Python for loop to read file line by line
Jul 14, 2025 am 02:47 AMUsing for loop to read files line by line is an efficient way to process large files. 1. The basic usage is to open the file with open() and automatically manage the closing. Combined with for line in file to traverse each line, line.strip() can remove line breaks and spaces; 2. If you need to record the line number, you can use enumerate(file, start=1) to start the line number; 3. When processing non-ASCII files, you should specify encoding parameters such as utf-8 to avoid encoding errors. These methods are concise and practical, and are suitable for most text processing scenarios.
When you want to use Python to read file contents line by line, for
loop is a very direct and efficient method. Compared to loading the entire file into memory at one time, reading line by line is more suitable for processing large files and saves resources.

The following common methods are the writing methods that are often used in actual development.
The most basic way to read for loops
The most commonly used method is this:

with open('example.txt', 'r') as file: for line in file: print(line.strip())
The advantage of this method is its simplicity and easy to read. You don't need to call read()
or close()
file manually, with
statement will automatically help you handle these things.
-
'r'
ofopen()
means to open the file in read-only mode. - The
file
object itself is an iterable object, and each iteration returns a row of content. -
line.strip()
can remove line breaks and before and after spaces at the end of each line, and can also be replaced withrstrip('\n')
as needed to just use line breaks.
If you just want to iterate through the file content and do simple processing on each line, such as finding keywords or statistics, this writing method is enough.

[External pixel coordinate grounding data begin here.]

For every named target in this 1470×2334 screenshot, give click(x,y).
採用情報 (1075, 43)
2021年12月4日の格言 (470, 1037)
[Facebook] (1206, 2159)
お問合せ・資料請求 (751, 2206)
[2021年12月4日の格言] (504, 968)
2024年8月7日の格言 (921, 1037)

If you want to know which line is currently
Sometimes, not only reading content, but also want to record line numbers, you can use enumerate()
:
with open('example.txt', 'r') as file: for idx, line in enumerate(file, start=1): print(f"Line {idx}: {line.strip()}")
Here start=1
is to make the line number start from 1 instead of the default 0.
This method is very suitable for debugging or outputting logs, and can quickly locate the content of which line.
What to do if you encounter coding problems?
If you report an error when reading Chinese or other non-ASCII content, remember to add encoding
parameters:
with open('example.txt', 'r', encoding='utf-8') as file: for line in file: print(line.strip())
In addition to utf-8
, common encodings also include gbk
, latin-1
, etc., which depends on how your file is saved.
If you are not sure, you can try utf-8
first, and then try other things if you don't.
Basically that's it.
Reading files with for
loop is not complicated, but there are several points that are easy to ignore, such as forgetting to use with
causes the file to be closed, or failing to process newlines to affect subsequent judgments. Just pay attention to these details and you can process text files stably.
The above is the detailed content of Python for loop to read file line by line. For more information, please follow other related articles on the PHP Chinese website!

Hot AI Tools

Undress AI Tool
Undress images for free

Undresser.AI Undress
AI-powered app for creating realistic nude photos

AI Clothes Remover
Online AI tool for removing clothes from photos.

Clothoff.io
AI clothes remover

Video Face Swap
Swap faces in any video effortlessly with our completely free AI face swap tool!

Hot Article

Hot Tools

Notepad++7.3.1
Easy-to-use and free code editor

SublimeText3 Chinese version
Chinese version, very easy to use

Zend Studio 13.0.1
Powerful PHP integrated development environment

Dreamweaver CS6
Visual web development tools

SublimeText3 Mac version
God-level code editing software (SublimeText3)

To realize text error correction and syntax optimization with AI, you need to follow the following steps: 1. Select a suitable AI model or API, such as Baidu, Tencent API or open source NLP library; 2. Call the API through PHP's curl or Guzzle and process the return results; 3. Display error correction information in the application and allow users to choose whether to adopt it; 4. Use php-l and PHP_CodeSniffer for syntax detection and code optimization; 5. Continuously collect feedback and update the model or rules to improve the effect. When choosing AIAPI, focus on evaluating accuracy, response speed, price and support for PHP. Code optimization should follow PSR specifications, use cache reasonably, avoid circular queries, review code regularly, and use X

Use Seaborn's jointplot to quickly visualize the relationship and distribution between two variables; 2. The basic scatter plot is implemented by sns.jointplot(data=tips,x="total_bill",y="tip",kind="scatter"), the center is a scatter plot, and the histogram is displayed on the upper and lower and right sides; 3. Add regression lines and density information to a kind="reg", and combine marginal_kws to set the edge plot style; 4. When the data volume is large, it is recommended to use "hex"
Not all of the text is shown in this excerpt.